The fifth adult pinewood derby race in the past three years took place Wednesday night at Carmody Irish Pub.
Didn’t know there was a derby circuit in Duluth? There is, but don’t take any of it seriously, it’s all for fun.
The derby this week was promoted as part of event founder Anthony Tschann’s 40th birthday party. It was his birthday, but he isn’t 40, he’s a 30-something. Tschann shrugged his shoulders and said 40 just sounded better.
“It’s something fun to do in a boring winter,” Tschann said of the races.

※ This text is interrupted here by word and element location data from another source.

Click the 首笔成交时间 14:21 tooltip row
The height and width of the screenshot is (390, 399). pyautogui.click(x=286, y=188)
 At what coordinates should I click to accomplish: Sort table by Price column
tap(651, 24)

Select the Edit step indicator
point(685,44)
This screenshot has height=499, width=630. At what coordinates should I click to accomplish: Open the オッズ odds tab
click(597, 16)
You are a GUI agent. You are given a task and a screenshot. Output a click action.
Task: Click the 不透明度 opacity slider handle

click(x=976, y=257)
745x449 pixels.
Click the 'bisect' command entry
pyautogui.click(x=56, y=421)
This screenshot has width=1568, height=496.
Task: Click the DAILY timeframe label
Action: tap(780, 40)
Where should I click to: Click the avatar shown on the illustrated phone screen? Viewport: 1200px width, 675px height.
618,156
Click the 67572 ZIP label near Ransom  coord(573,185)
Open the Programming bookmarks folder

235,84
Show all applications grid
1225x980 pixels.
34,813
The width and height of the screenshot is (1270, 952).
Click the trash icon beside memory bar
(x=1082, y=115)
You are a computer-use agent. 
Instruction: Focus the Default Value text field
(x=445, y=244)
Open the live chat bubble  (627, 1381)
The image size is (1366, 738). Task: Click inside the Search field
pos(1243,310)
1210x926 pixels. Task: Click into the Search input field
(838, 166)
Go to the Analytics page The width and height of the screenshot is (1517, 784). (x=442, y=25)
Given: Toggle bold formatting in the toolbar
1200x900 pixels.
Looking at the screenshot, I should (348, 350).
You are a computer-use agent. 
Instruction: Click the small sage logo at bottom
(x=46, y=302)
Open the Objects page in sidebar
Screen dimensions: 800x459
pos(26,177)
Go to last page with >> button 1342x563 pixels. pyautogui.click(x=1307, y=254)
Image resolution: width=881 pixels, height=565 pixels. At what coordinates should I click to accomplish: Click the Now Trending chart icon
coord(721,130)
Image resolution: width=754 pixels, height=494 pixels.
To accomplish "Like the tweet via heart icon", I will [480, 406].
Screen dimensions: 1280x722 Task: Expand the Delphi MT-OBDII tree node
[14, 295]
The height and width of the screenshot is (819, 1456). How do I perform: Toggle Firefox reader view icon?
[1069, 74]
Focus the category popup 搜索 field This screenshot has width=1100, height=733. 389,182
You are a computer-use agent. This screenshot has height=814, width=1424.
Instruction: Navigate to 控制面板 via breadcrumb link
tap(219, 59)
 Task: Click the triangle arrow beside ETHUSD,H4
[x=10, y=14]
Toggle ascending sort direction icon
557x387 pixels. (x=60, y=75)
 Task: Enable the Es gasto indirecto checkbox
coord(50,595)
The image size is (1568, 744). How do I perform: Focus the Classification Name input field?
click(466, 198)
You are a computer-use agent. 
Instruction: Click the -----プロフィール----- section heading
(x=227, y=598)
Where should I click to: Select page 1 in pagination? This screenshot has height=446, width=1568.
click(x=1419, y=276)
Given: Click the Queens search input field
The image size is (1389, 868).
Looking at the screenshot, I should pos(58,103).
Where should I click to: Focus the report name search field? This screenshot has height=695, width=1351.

It helps that his entry, the Beer Truck, has won many of the past derbies. Carmody Irish Speedway announcer Chad Lyons talked about Tschann’s truck before it was launched down the track. He won the first year, then another, then another, he told the crowd gathered in the back room of the bar. It may be his birthday, “but we hate him.”
On Wednesday, the Beer Truck was beaten in the first heat by Forbidden Fruit.
With a $5 entry fee for each car, 28 people signed up. You could put the design of the cars into a few categories: artsy but not practical for speed, gruesome, lazy but humorously ironic (an uncarved, unadorned square block of pine with wheels), and classic speed demons.
The art of the car-making is part of the fun, Richard Rosvall said as he checked in contestants.
“What I love about this is that people who don’t consider themselves an artist end up making sculptures,” he said.
The only rule for cars is that they need four wheels, must use the pine for the main structure and must weigh five ounces or less.
There was EsCarGo, with a snail shell attached. It was easily beaten in the first heat and Lyons announced it as “EsCarSlow.” There was the Crystal Cruiser, SourPatch Extreme, Carcophagus and The Bloodmobile.
Rosvall was in Boy Scouts and raced cars in what most people think of as the traditional pinewood derby.
“It’s interesting seeing how many show up with an old scouts car,” he said. “Some are 20 to 30 years old.”
A sheepish Peter Taylor brought his old Boy Scouts car, the 21-year-old Blue Thunder, a one-time trophy winner. It didn’t make it to the finish line.
“Turning 21, he went on a bender last night,” Taylor said of the car’s sluggishness. “Actually, I should have oiled the wheels.”
Tschann is also a former Scouts racer. “It was a horrible experience,” he said. The Carmody races are a balm for that memory, he said.
Ian Koivisto manned the highly technical finish line on the 36-foot track.
“Twenty-five bucks from Radio Shack,” he said of the photo sensors that mark times on the two-lane track after the cars trip sensors at the top, like ski race timing.
It all fed into a computer Koivisto rigged up and provides “scale size” speeds that Lyons read after each heat. Is the track regulation?
“Oh, no,” Koivisto said of the steep pitch and long straightaway. “We wanted it to go fast.”
Owners of the top three cars Wednesday split the entry fee money. There was also voting for Best in Show and Most Offensive car.
Maija Jenson was out to defeat her husband, Reid, who won the last derby with his Mean Green car. He didn’t touch it, keeping it as is for Wednesday. Maija said she spent some intensive time the past week perfecting her U-kar-lele, featuring a miniature instrument on top.
“It’s not rocket science,” she said of getting a car right for winning. “You just pretend you’re 10 years old for a week.”